▶ **What is needed**: Add 137 to every coordinate in the answers of the records from the line with "অপটিক্যাল অসিলোস্কোপ (46, 137)" through the line with "অপটিক ফাইবার পরীক্ষক (45, 145)", both included, and write those lines out again with everything else left unchanged.

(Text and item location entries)
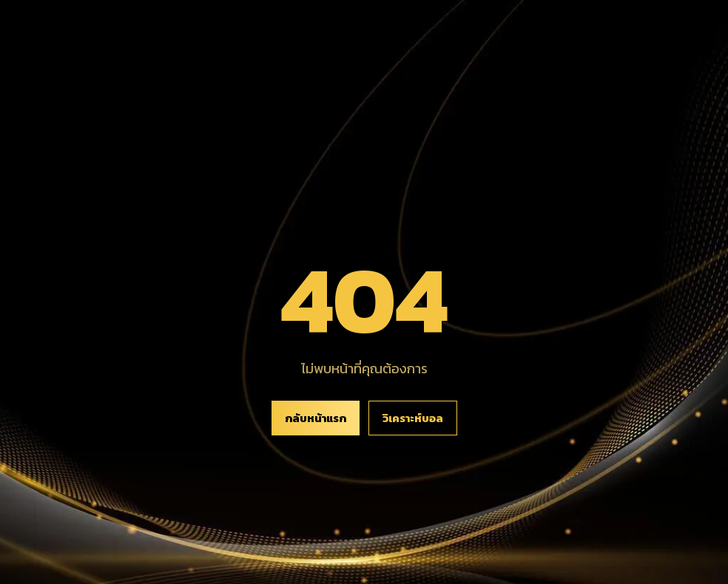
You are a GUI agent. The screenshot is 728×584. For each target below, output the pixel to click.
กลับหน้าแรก (315, 418)
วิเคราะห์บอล (413, 418)
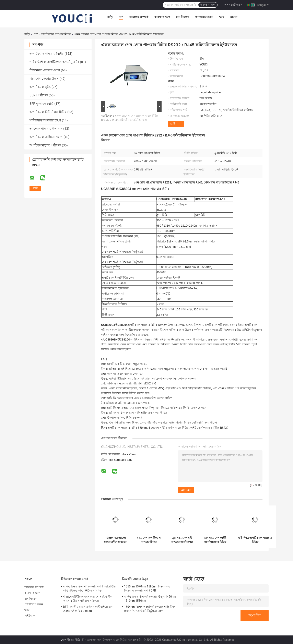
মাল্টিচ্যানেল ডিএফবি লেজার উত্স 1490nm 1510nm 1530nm (150, 598)
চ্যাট (172, 124)
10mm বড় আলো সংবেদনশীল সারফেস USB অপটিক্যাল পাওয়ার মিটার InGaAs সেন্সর (116, 540)
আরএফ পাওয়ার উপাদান (46, 128)
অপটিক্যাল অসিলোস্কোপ (46, 137)
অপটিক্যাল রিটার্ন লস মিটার (48, 112)
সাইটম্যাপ (30, 616)
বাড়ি (110, 17)
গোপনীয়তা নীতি (70, 640)
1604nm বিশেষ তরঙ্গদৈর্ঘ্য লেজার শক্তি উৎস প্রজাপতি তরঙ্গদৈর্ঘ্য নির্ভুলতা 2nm (150, 609)
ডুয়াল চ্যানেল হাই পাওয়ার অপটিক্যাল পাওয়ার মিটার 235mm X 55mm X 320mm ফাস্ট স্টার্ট (182, 540)
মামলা (234, 17)
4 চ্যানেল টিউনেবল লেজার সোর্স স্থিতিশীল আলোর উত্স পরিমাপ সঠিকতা (88, 598)
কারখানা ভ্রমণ (162, 17)
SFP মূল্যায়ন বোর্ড (42, 104)
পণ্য (121, 17)
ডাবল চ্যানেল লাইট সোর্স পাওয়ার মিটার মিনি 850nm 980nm (215, 540)
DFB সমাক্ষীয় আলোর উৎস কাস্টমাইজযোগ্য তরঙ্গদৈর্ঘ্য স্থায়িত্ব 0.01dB (88, 609)
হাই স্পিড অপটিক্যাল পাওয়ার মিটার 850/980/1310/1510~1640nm (255, 540)
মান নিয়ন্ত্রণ (182, 17)
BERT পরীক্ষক (39, 95)
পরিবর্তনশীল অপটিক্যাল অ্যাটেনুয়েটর (54, 62)
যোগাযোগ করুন (204, 17)
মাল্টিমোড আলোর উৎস (45, 120)
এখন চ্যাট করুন (233, 4)
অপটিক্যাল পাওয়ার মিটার (56, 34)
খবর (222, 17)
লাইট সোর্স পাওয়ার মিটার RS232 (209, 428)
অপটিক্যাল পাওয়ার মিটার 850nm (127, 428)
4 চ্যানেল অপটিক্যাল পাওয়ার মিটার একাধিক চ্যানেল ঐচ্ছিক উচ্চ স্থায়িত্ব (148, 540)
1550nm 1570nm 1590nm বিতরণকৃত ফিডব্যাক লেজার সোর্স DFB (147, 588)
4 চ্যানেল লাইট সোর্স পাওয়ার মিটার (168, 428)
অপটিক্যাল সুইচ (40, 87)
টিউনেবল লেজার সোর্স (45, 70)
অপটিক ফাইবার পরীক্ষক (45, 145)
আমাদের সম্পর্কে (139, 17)
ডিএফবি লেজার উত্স (44, 78)
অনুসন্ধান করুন (208, 5)
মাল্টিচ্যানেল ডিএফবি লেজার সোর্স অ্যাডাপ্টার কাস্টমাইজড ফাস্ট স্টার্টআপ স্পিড (89, 588)
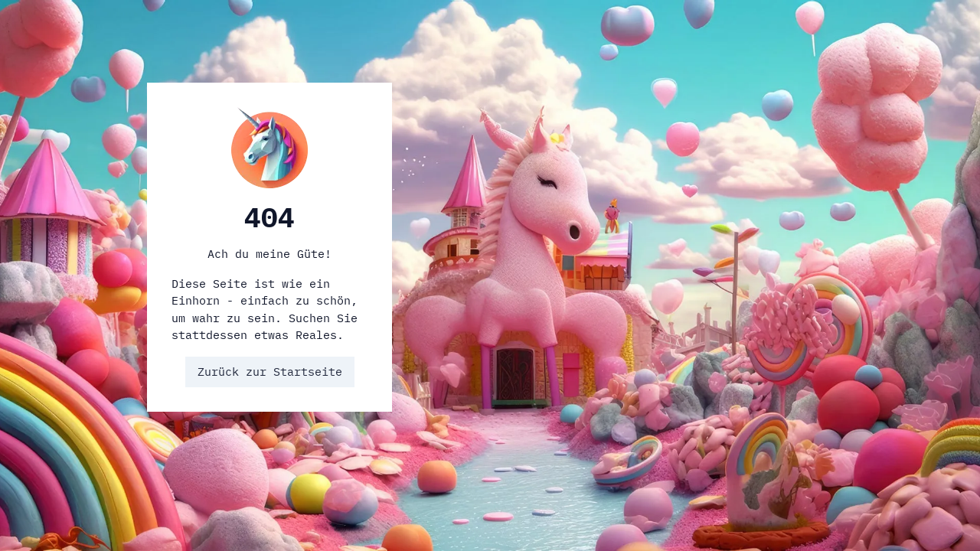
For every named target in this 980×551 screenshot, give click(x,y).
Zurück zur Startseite (270, 371)
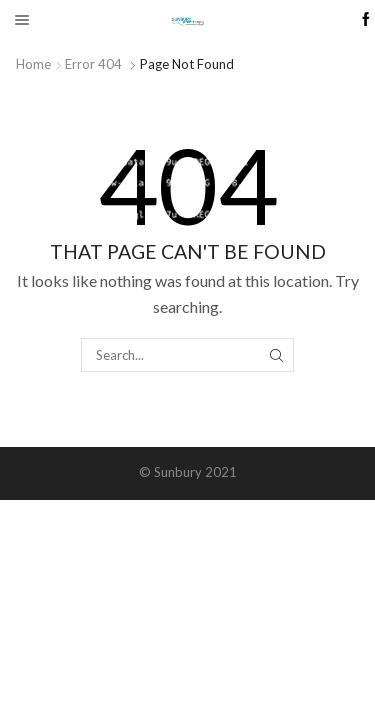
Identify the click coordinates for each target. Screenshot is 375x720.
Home (33, 64)
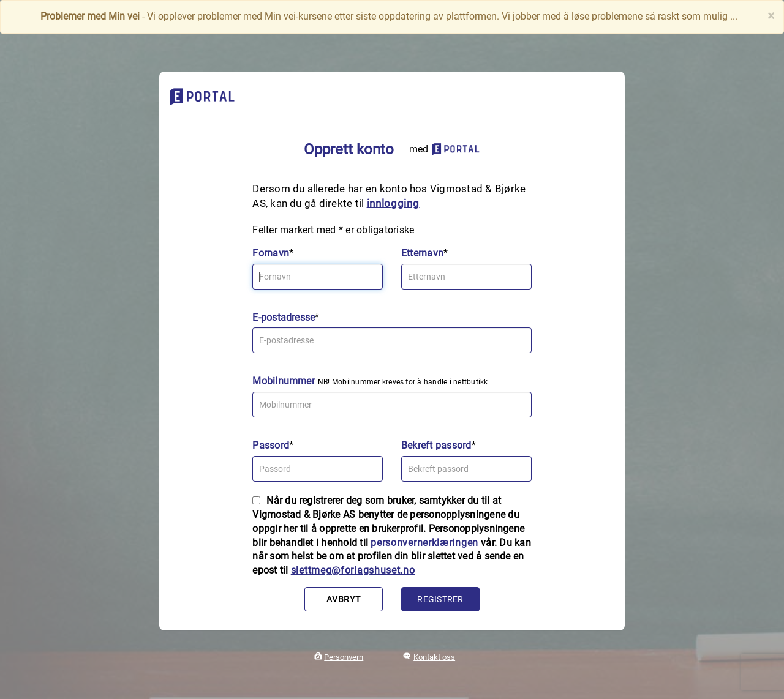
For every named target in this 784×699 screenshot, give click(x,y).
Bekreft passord (436, 445)
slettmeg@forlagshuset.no (353, 570)
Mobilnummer (284, 381)
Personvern (344, 657)
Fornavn (271, 253)
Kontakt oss (434, 657)
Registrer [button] (440, 599)
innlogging (393, 203)
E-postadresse (284, 317)
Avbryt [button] (343, 599)
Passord (271, 445)
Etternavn (422, 253)
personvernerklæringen (424, 542)
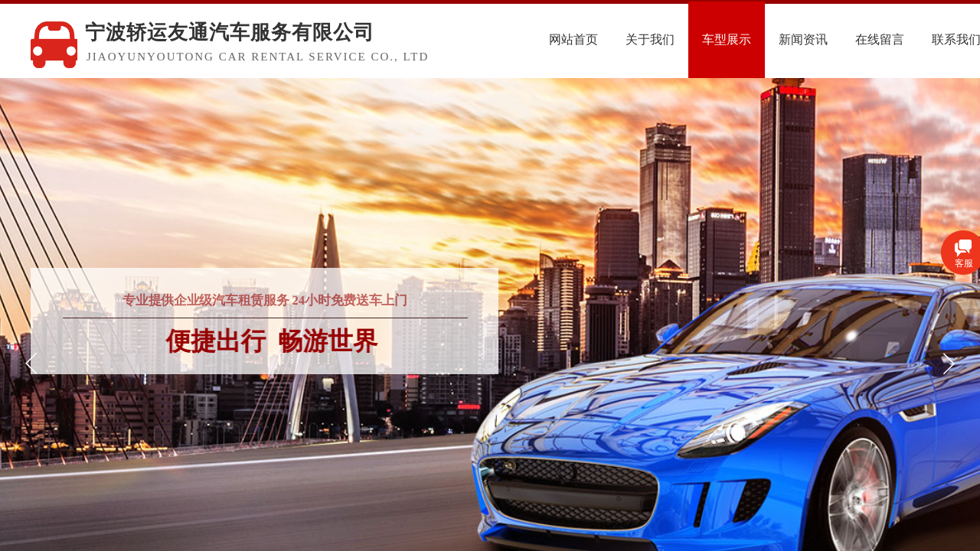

▶ **Answer to this exercise**:
অপটিক্যাল অসিলোস্কোপ (183, 274)
অপটিক্যাল রিটার্ন লস মিটার (185, 249)
সাইটম্যাপ (167, 753)
বাড়ি (247, 154)
গোপনীয়তা নীতি (207, 777)
1604nm বিশেষ তরঙ্গদৈর্ঘ্য লেজার শক্তি উৎস প্রজাপতি তরঙ্গদৈর্ঘ্য নির্ভুলতা 2nm (287, 746)
ডুয়াল চ্যানেল হাই পাওয়ার অপটিক্যাল পাওয়ার মিটার 235mm X 55mm X 320mm ফাস্ট স্টার্ট (319, 677)
মামলা (371, 154)
4 চ্যানেল টিউনেবল লেজার সোর্স স্থিতিশীল আলোর উত্স পরিমাপ সঠিকতা (225, 735)
কারখানা ভ্রমণ (299, 154)
SFP মূল্যায়ন বোর্ড (179, 241)
পণ্য (258, 154)
ডাবল চ্যানেল লাইট সোর্স পাওয়ার মিটার মিনি 850nm 980nm (352, 677)
DFB সমাক্ষীয় আলোর উৎস কাস্টমাইজযোগ্য তরঙ্গদৈর্ঘ্য স্থায়িত্ব 0.01dB (225, 746)
হাই স্পিড অপটিক্যাল পাওয়ার মিটার 850/980/1310/1510~1640nm (392, 677)
মান নিয়ন্ত্রণ (319, 154)
BERT পরীক্ষক (176, 232)
পরিবর্তনশীল অপটিক্যাল অ্যাটেনুয়েটর (191, 199)
যোগাযোগ করুন (341, 154)
মাল্টিমোড আলোর উৎস (182, 257)
এখন চ্যাট করুন (370, 141)
অপটিক্যাল পাওয়ার মিটার (193, 171)
খবর (359, 154)
লাইট সোর্স পাওয়ার মিটার RS232 (346, 565)
অপটিক্যাল পাওয়ার মিটার 850nm (264, 565)
4 চ্যানেল অপটিক্যাল পাওয়ার মিটার একাধিক চ্যানেল ঐচ্ছিক উচ্চ স্থায়িত্ব (285, 677)
1550nm 1570nm 1590nm বিতরণকৃত ফিডব্যাক লেজার সোর্স DFB (284, 725)
4 চ্যানেল লাইট সোর্স পাওয়ার মিটার (305, 565)
অপটিক্যাল সুইচ (177, 224)
টিউনেবল লেজার সোর্স (182, 207)
অপটিক ফাইবার পরীক্ষক (182, 282)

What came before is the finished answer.